Key highlights
The chart of accounts (COA) is vital for informed strategic decisions and providing stakeholders with a clear perspective of the business
A poorly designed COA can lead to delays, inefficiencies, and financial reporting issues
A well-designed COA ensures data consistency, integration compatibility, automation, efficiency, scalability, and adaptability
Redesigning your COA is recommended when it impedes reporting or during significant system implementations
Operating in an intense market environment that is mercurial and competitive, commercial real estate businesses need to leverage every advantage to grow and prosper.
As the pace of technological and economic change in the industry continues accelerating, one key factor that supports business adaptation is too often overlooked. The chart of accounts (COA) underlying a company’s finances is vitally important for management to make informed strategic decisions, and to provide stakeholders with a clear perspective of your business.
The chart of accounts is the framework of the financial data of a business. The COA comprises all of the general ledger accounts within the income statement and balance sheet and their hierarchical relationships, such as equity, assets, liabilities, revenues, and expenses.
It is from the components of the chart that all accounting is completed, and financial results are reported. The COA needs to tell the financial story of a business in a way that can be easily understood not only by management and employees, but also by investors, lenders, auditors and regulators.
A properly structured chart of accounts enables meaningful financial reporting and analysis. Consistent organization of accounts allows for accurate and comprehensive reporting across different systems, providing valuable insights into the business's financial performance.
The dangers of a poorly designed chart of accounts
Commercial real estate businesses that draw financial data from a range of sources need a coherent, complete framework to accurately track the state of the business. All accounting is completed, and all financial results are reported, using the COA framework. But if this structure is incomplete or incorrect, there can be serious consequences.
A poorly designed or outdated COA may not cause a cataclysmic impact for your company, but it can impede growth and prosperity.
For expanding CRE businesses, the challenge in having a complementary chart of accounts often lies in poor integration with new software solutions, such as a property management system or an enterprise resource planning (ERP) system, which are added to help manage the business.

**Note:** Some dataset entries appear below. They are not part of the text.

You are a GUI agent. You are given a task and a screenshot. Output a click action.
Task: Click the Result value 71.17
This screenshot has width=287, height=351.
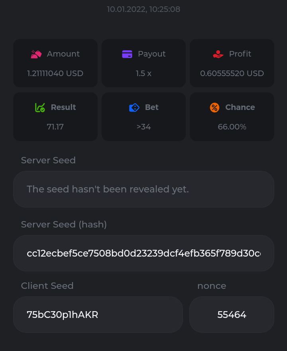tap(55, 127)
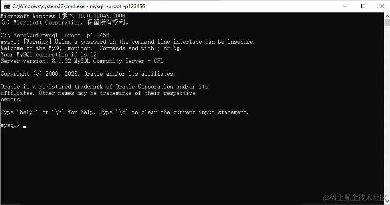Viewport: 390px width, 205px height.
Task: Click the empty scrollbar track below the thumb
Action: 387,112
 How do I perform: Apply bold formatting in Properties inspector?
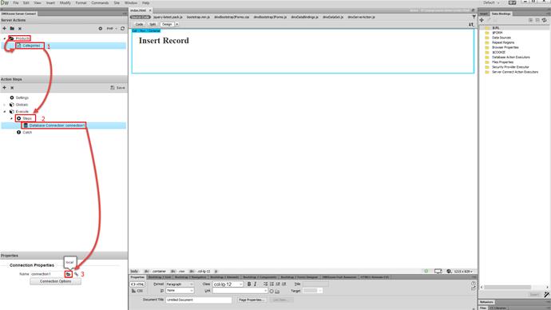[x=249, y=284]
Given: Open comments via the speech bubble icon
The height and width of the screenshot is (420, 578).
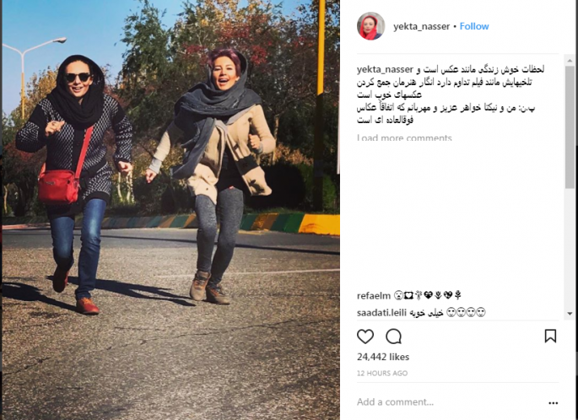Looking at the screenshot, I should [x=393, y=337].
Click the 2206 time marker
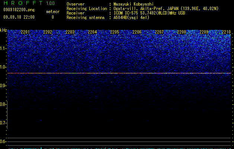 [137, 32]
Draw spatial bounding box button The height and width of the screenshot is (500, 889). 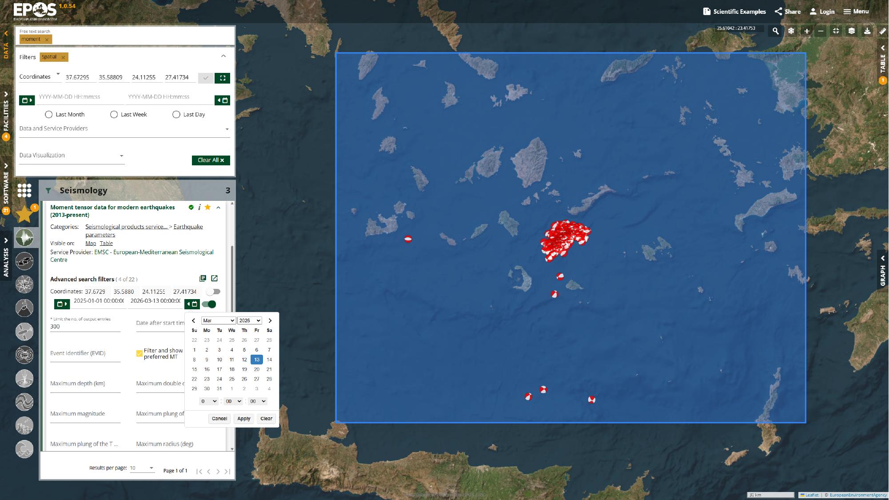pos(222,78)
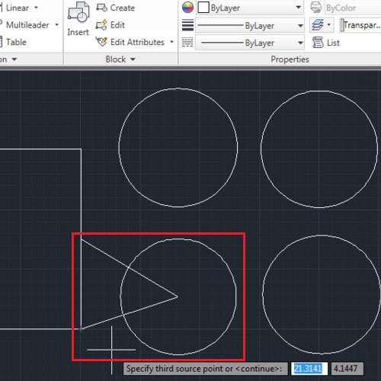Open the object color wheel icon
Image resolution: width=381 pixels, height=381 pixels.
point(187,8)
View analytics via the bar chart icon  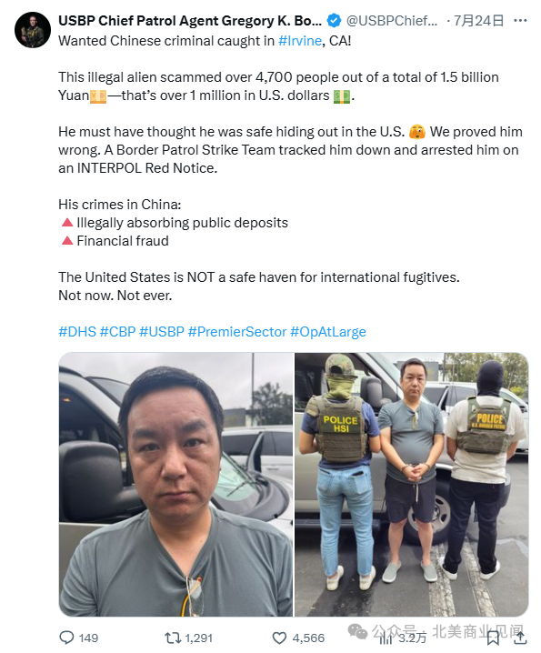(x=386, y=638)
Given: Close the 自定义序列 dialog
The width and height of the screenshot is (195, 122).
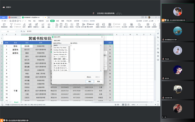Looking at the screenshot, I should 102,37.
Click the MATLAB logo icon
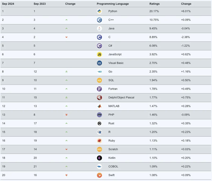This screenshot has height=181, width=212. [x=99, y=106]
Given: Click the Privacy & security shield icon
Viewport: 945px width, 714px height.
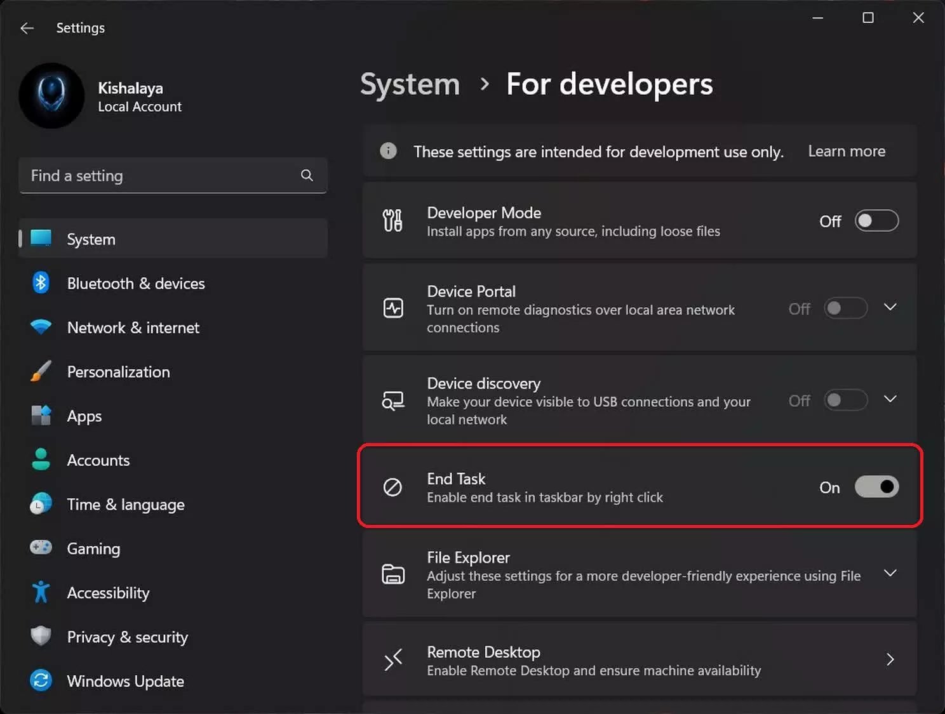Looking at the screenshot, I should click(x=41, y=636).
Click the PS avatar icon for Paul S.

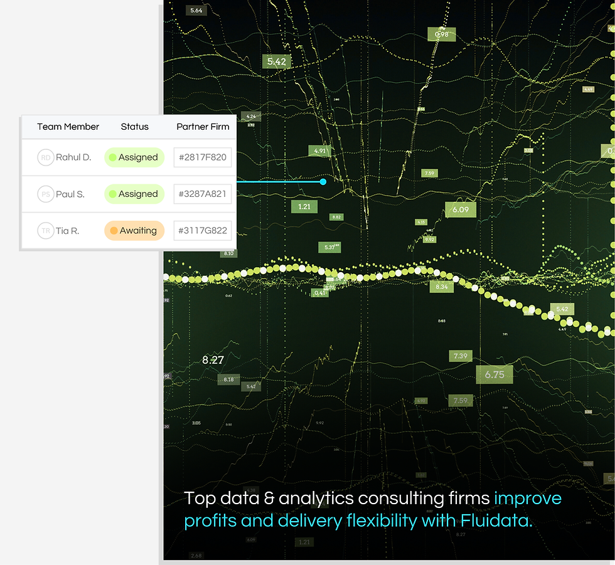(x=45, y=194)
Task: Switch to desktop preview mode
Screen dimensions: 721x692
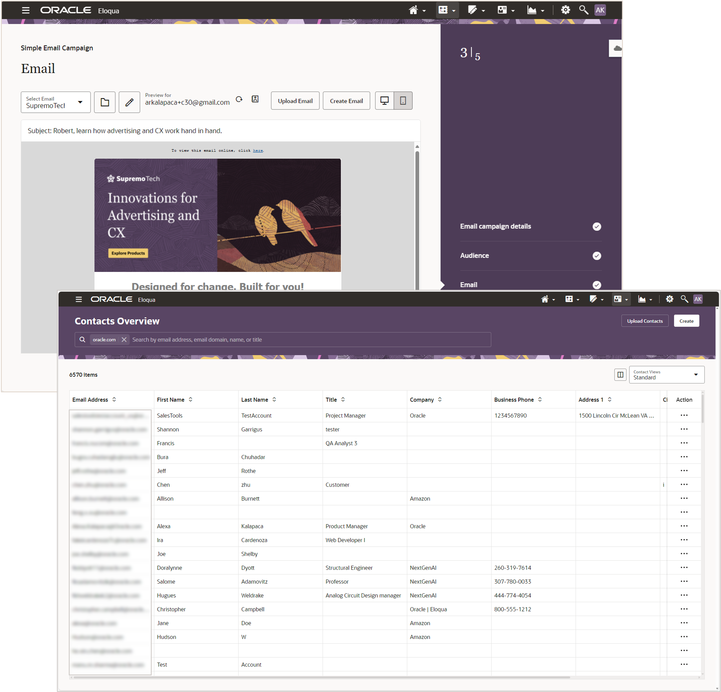Action: pos(384,101)
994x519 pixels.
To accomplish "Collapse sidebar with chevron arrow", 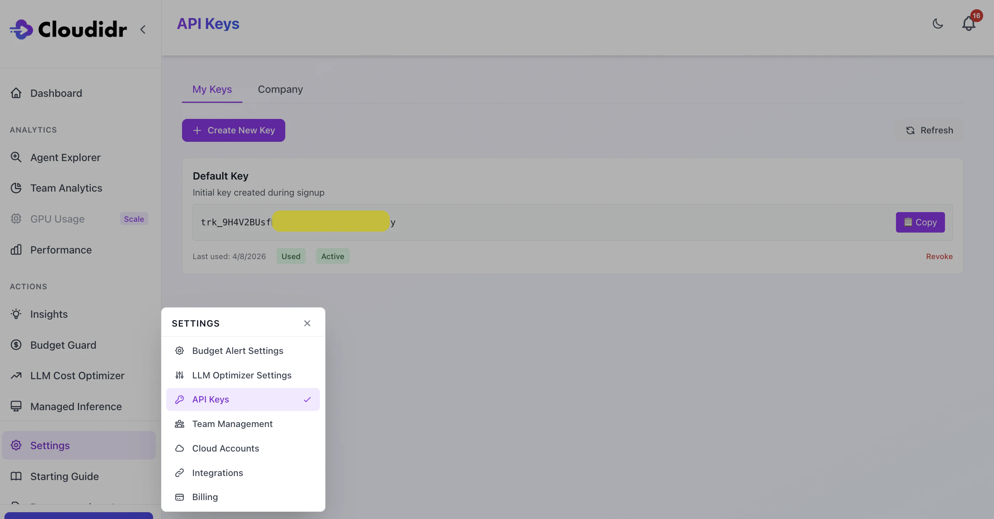I will pos(143,29).
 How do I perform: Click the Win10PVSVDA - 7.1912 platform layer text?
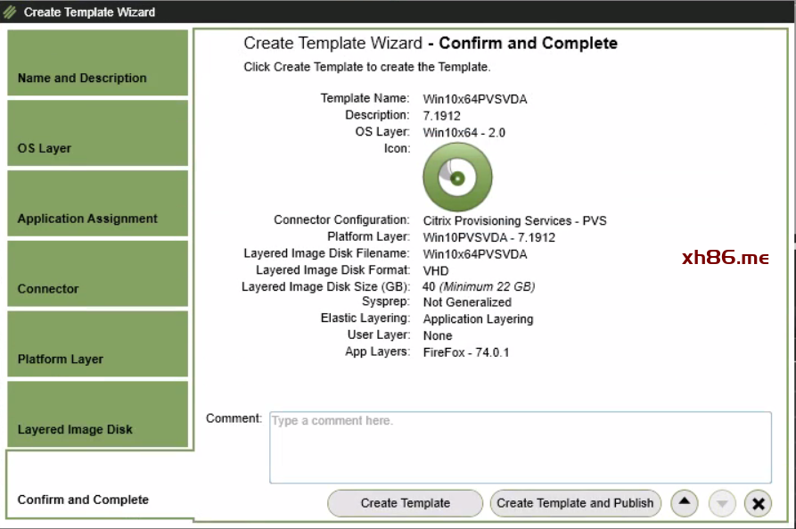coord(488,237)
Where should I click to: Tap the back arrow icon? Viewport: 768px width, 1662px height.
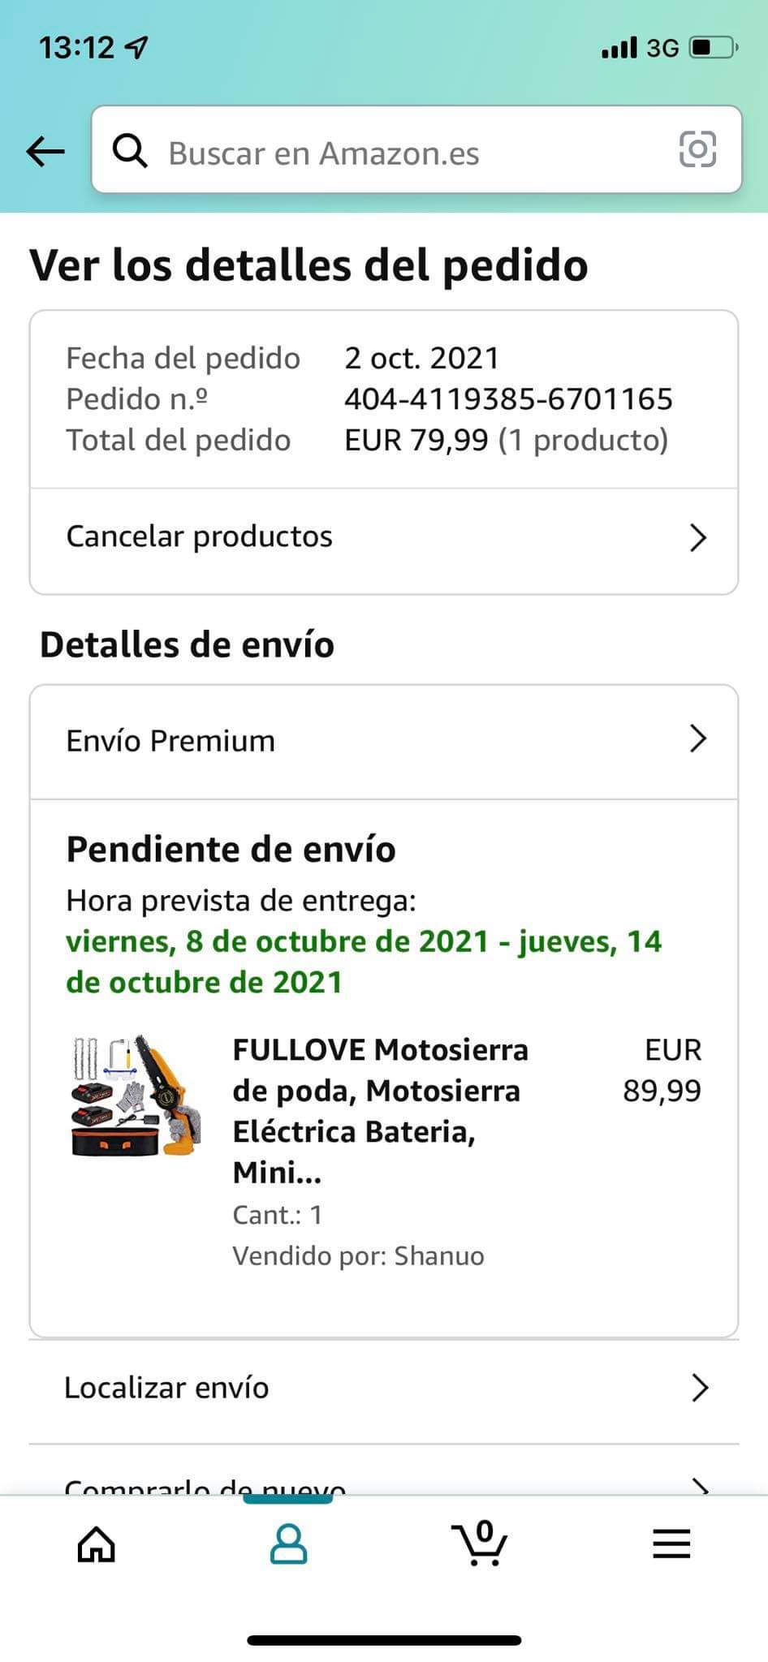[45, 151]
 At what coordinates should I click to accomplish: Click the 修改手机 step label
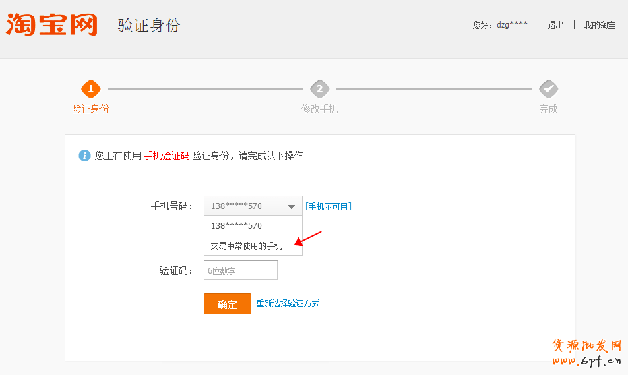point(319,109)
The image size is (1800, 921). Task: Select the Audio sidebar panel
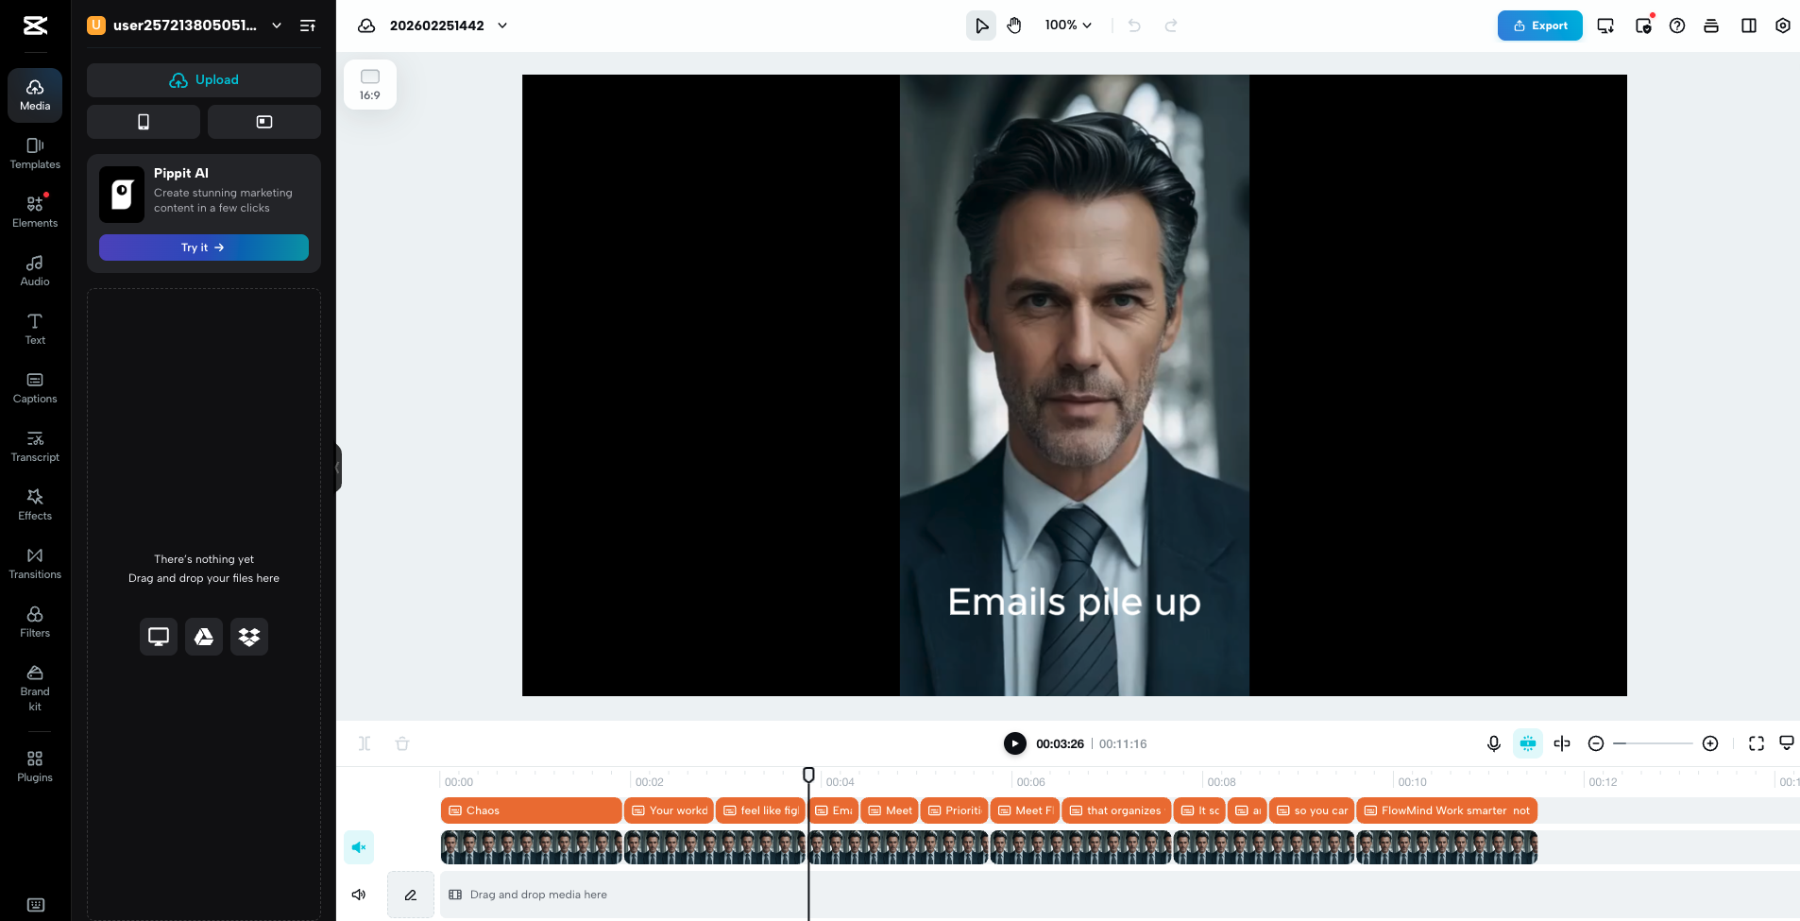coord(35,270)
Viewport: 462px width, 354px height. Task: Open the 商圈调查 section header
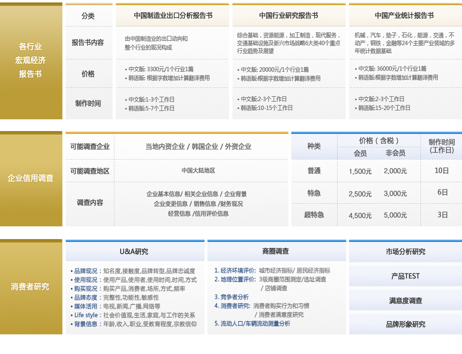[277, 251]
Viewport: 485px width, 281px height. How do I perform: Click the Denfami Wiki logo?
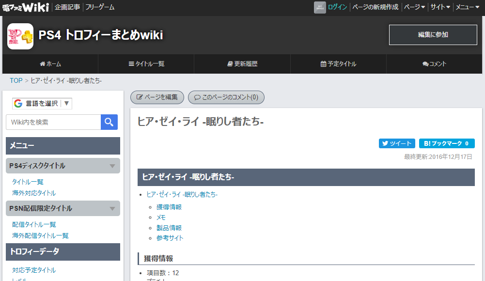point(25,7)
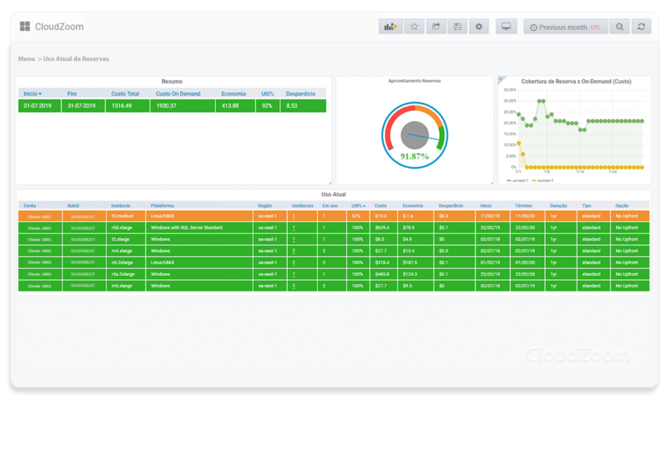Open the Inicio column sort dropdown

34,93
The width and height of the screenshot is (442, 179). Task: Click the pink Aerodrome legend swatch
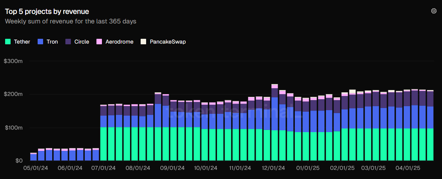pos(99,42)
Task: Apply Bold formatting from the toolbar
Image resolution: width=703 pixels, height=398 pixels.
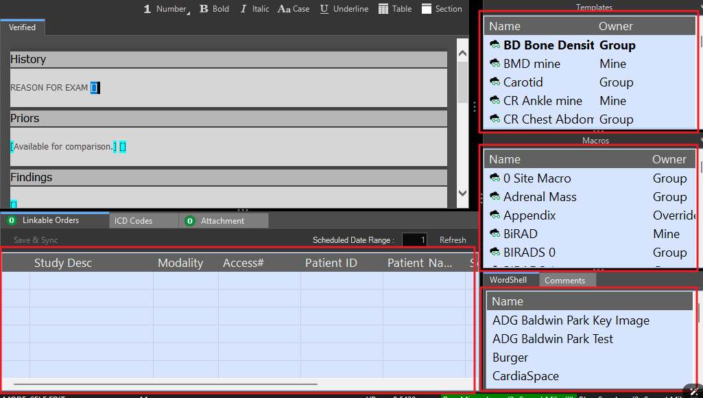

When organizations rely on a generic or legacy chart of accounts, they invite the likelihood that it will lack the right structure to support new data sources resulting in financial data ending up being incorrect or incomplete when it’s consumed by their accounting system. Consequently, that incorrect or incomplete data must be manually found, extracted and re-sorted for a usable view of the organization’s finances. These efforts are time-consuming and carry a high risk of errors.
The better way is to design a chart of accounts that accommodates your future technology stack and business growth. Here’s when, why and how.
When should you consider redesigning your chart of accounts?
When is the best time to tackle a redesign of your chart of accounts? First, when you determine the COA is impeding rather than assisting reporting. If you require additional software to interpret results, expertise for this software, customized reporting, extra personnel to interpret results – the time and costs incurred by working around a poorly designed or poorly functioning COA can be many times the cost of restructuring the chart to enable better reporting.
Another optimal time to remodel the chart is when your organization has plans to undertake a significant system implementation such as a new accounting or ERP system. Here’s why COA design is important for third-party software integration.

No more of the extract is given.